Notre collègue socialiste m’a rassuré sur ce point : il y a malgré tout sur ce texte qui nous fédère quelques polémiques, quelques querelles partisanes. C’est sans doute la nécessité du débat démocratique !
À ce propos, permettez-moi de dire un mot de la démocratie. Nos démocraties connaissent depuis plus de vingt ans des transformations d’ampleur. Elles touchent aux clivages politiques, aux systèmes partisans, aux affiliations des électeurs et même à l’attachement aux libertés publiques.
Tout semble bouger, dans une accélération du temps qui donne le sentiment d’une grande incertitude quant à la marche du monde, et favorise une forme de populisme par nature liberticide.
L’horizon de l’idéal démocratique s’éloigne.
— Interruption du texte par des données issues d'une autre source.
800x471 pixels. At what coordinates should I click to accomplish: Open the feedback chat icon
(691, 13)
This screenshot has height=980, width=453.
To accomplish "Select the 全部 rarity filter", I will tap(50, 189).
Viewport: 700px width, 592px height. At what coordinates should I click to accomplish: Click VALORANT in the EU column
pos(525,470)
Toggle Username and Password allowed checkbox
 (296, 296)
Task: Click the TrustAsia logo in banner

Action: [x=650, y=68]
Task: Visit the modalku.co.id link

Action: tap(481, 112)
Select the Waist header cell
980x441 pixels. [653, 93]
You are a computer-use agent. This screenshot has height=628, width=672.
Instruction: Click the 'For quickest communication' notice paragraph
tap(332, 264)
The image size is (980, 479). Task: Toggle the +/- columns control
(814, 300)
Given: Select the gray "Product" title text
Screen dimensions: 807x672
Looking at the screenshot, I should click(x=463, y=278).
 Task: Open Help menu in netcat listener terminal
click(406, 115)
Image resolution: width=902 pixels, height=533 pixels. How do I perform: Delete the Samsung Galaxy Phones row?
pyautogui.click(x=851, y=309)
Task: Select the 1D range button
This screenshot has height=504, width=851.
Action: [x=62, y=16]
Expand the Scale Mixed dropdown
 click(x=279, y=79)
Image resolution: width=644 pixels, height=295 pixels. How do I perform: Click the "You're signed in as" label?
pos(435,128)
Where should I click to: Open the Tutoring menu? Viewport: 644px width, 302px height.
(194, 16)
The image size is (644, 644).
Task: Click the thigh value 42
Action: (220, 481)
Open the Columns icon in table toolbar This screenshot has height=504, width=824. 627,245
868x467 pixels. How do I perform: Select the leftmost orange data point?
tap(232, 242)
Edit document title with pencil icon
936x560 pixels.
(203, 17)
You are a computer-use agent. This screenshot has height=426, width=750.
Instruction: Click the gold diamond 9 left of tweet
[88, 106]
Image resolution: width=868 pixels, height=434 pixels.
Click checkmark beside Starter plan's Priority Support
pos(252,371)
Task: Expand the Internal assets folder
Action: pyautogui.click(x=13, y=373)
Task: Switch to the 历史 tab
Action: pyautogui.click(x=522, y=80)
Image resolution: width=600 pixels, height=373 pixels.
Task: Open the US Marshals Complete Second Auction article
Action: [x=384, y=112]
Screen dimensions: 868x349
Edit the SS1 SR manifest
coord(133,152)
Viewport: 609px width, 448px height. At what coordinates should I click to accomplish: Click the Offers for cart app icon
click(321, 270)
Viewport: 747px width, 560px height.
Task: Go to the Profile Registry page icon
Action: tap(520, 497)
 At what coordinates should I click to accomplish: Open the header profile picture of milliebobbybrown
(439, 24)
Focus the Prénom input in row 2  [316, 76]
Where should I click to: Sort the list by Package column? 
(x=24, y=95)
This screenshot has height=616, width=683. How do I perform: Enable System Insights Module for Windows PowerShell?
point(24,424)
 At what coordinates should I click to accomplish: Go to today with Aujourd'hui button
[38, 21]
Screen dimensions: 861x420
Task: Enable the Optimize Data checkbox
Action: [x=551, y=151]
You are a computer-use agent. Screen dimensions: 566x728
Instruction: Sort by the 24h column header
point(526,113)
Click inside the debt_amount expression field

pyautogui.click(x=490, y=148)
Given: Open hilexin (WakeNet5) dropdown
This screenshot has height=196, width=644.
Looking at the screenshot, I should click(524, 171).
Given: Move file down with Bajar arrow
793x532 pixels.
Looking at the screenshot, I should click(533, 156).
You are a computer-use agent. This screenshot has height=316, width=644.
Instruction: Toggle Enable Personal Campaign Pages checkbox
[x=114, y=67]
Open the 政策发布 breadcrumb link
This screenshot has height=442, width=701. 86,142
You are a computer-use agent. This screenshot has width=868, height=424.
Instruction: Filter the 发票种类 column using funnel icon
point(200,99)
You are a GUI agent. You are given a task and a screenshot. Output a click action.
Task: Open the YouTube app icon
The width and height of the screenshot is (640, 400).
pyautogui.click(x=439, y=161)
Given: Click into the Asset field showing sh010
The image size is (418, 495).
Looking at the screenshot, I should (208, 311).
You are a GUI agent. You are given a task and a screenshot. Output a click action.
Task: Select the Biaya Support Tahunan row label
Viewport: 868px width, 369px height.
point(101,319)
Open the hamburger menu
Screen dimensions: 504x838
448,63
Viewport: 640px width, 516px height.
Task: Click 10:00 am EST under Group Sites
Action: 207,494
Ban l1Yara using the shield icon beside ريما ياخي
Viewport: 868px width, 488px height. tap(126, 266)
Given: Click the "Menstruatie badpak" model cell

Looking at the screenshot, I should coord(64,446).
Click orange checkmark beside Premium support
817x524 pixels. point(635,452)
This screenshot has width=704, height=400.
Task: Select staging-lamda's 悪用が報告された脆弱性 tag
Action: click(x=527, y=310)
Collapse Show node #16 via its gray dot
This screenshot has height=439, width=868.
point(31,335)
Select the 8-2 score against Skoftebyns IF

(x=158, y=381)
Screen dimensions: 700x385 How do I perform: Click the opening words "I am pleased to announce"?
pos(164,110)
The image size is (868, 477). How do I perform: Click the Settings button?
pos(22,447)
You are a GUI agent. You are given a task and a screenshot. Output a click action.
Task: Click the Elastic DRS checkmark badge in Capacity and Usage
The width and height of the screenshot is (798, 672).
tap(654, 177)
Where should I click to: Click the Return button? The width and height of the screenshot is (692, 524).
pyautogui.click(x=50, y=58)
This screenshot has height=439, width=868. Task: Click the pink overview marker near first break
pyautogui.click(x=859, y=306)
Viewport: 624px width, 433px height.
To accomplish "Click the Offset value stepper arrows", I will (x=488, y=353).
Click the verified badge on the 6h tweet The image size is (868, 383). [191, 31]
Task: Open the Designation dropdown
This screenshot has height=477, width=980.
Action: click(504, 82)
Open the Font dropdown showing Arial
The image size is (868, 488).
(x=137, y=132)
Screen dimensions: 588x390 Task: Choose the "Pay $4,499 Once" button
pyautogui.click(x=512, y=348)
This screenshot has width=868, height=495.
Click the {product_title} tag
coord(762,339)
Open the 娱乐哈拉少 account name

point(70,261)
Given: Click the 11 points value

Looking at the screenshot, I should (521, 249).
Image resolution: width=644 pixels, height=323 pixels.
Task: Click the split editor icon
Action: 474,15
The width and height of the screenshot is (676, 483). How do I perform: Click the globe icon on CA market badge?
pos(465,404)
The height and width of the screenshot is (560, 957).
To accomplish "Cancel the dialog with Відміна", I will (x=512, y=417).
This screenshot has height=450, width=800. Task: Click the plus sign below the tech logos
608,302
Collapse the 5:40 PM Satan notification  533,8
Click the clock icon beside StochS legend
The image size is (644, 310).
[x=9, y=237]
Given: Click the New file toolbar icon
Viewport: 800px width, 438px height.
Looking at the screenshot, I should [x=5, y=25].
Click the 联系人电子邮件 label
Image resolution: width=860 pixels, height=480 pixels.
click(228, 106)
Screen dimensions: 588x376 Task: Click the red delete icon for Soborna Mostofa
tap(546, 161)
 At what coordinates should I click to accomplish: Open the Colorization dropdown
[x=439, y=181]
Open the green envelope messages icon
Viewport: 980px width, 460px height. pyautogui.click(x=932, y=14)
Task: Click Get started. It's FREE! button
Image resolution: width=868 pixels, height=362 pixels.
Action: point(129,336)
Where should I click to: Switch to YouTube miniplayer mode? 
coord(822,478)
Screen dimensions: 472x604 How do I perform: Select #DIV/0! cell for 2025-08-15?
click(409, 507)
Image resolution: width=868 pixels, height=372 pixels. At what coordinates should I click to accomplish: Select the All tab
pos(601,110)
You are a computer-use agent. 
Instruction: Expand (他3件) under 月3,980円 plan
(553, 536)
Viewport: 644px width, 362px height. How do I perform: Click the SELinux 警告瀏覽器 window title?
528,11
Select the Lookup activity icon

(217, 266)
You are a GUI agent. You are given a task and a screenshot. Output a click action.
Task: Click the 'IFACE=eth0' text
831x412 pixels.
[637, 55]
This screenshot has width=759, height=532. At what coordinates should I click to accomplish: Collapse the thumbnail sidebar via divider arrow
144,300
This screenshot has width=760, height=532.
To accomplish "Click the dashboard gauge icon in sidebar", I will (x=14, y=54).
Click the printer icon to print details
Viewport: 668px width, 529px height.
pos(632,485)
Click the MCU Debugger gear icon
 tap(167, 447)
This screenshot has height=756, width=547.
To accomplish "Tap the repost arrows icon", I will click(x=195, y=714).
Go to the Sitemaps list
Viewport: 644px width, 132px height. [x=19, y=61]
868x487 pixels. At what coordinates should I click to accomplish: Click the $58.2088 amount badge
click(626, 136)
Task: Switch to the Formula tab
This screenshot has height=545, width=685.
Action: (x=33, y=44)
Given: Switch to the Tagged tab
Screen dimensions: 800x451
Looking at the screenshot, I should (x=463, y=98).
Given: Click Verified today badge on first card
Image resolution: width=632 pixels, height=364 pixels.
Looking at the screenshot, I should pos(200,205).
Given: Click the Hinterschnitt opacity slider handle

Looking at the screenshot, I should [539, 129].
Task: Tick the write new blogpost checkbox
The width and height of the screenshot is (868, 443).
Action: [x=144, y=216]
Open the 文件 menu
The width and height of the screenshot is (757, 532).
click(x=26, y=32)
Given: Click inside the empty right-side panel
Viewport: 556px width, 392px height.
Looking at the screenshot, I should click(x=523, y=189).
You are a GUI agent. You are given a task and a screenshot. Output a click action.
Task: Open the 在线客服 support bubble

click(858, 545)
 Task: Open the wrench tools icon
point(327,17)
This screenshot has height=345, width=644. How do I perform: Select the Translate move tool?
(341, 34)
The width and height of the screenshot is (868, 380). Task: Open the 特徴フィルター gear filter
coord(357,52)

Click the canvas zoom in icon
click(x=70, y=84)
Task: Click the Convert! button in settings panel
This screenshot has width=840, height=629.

Plus de 36 % des Français estiment qu’un autre système pourrait être aussi bon que celui de la démocratie. Les plus jeunes sont particulièrement favorables à une alternative à la démocratie.
Nos concitoyens consentent à se départir des libertés publiques parce qu’ils sont inquiets, sans doute, face aux mutations climatiques, économiques, mais plus profondément, parce qu’ils se pensent moins comme citoyens que comme individus, prêts à ce que la liberté de tous s’efface pour peu que la leur soit garantie sous une forme de droit à jouir d’objets variés, de temps de loisirs, d’informations digestes. Pierre Rosanvallon appelle cela « l’individualisme de singularité ».
Si la démocratie représentative est interrogée, je crois profondément en la démocratie territoriale, au plus près des besoins et des aspirations populaires, comme un moyen pertinent de convaincre nos compatriotes de se penser et d’agir en citoyens, comme un gage et un facteur de cohésion. Je voudrais remercier le Gouvernement de mettre la démocratie territoriale à l’honneur dans ce texte Engagement et proximité.
Dans le droit-fil de cette réflexion, les élus locaux sont et seront plus encore le rempart face à ce mouvement indicible que j’évoquais. Ils renouent et renoueront avec le collectif face à l’individu. Nous avons plus que jamais besoin d’eux.
Après avoir mis un terme à la baisse des dotations, stabilisé les moyens d’agir et stoppé les évolutions institutionnelles, le Gouvernement a souhaité les conforter dans leur rôle, consolider leur statut, clarifier leur environnement institutionnel.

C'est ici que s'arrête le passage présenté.